Many of the women who have attended its night-time meetings are in their 50s and 60s. As Margaret A. Mills, president of the Graduate Women's Organization, has noted, the meetings have not been of the "general rag-tag graduate students pissed off at something" variety.
The founding charter of the organization calls for a flexible structure that would enable it to function as a general association for interested individuals and as a clearinghouse for already constituted groups.
Its general objectives include:
* seeking equity with male counterparts in compensation and job classification;
* working actively for the promotion of women employees and the appointment of women to jobs now held only by men;
* seeking improved day-care facilities;
* increasing Harvard's responsiveness to the capacities and needs of long-time women employees;
* creating a staff resources and communications center to serve all women employed by Harvard, and all smaller organizations of women employed by the University; and,
* publicizing all laws concerning the employment of women.

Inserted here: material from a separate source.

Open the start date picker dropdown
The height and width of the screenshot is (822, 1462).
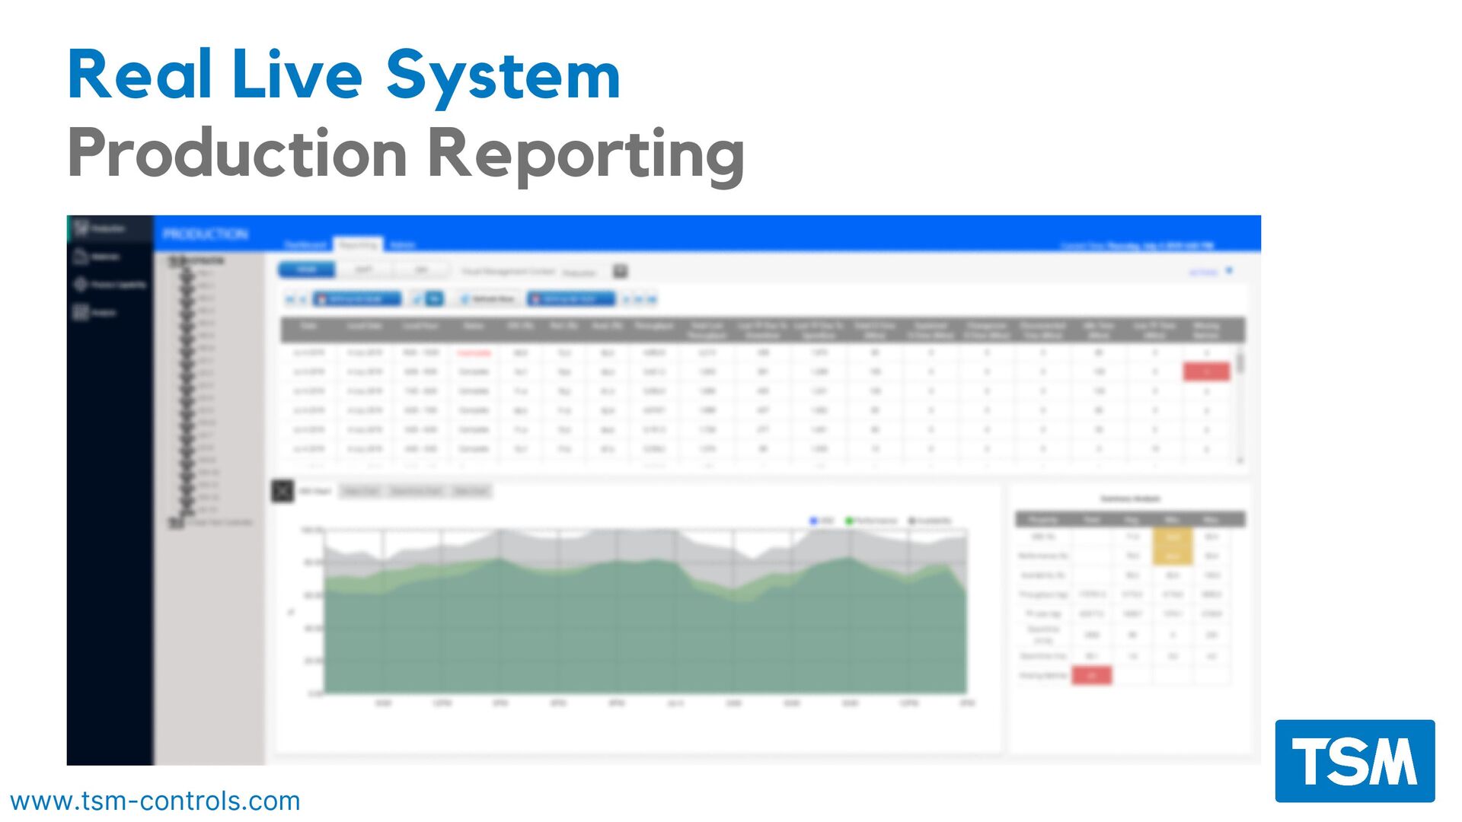pyautogui.click(x=356, y=299)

The last of these objectives alludes to the insistence by the women that they have some sort of input into the creation of future affirmative action proposals.
And although the University is not required to divulge the contents of its affirmative action plan until after it has been accepted by HEW and has become binding University policy, the women have long maintained that the Administration might profit from suggestions by women employees.
The women have established a sliding scale of dues that is intended to reflect each individual member's commitment to the organization. Their resolution suggests that a women who could not afford to volunteer time might "accordingly make larger cash contributions."
The organization will undoubtedly stress its visibility: "Harvard is very impressed by persistence," one member of the association noted. And although some women have suggested that their goals can only be realized if the organization moves as a union with strike power, it is unlikely that the organization will proceed in this manner.
The issue of the organization's status in the University remains unresolved. However, if the group obtains the free office space for which it is hoping, and can effectively raise the funds that will enable the hiring of an executive coordinator who is familiar with the University's idiosyncracies, it is very likely that we will be hearing from Women Employed at Harvard when school resumes in the Fall, and perhaps even sooner.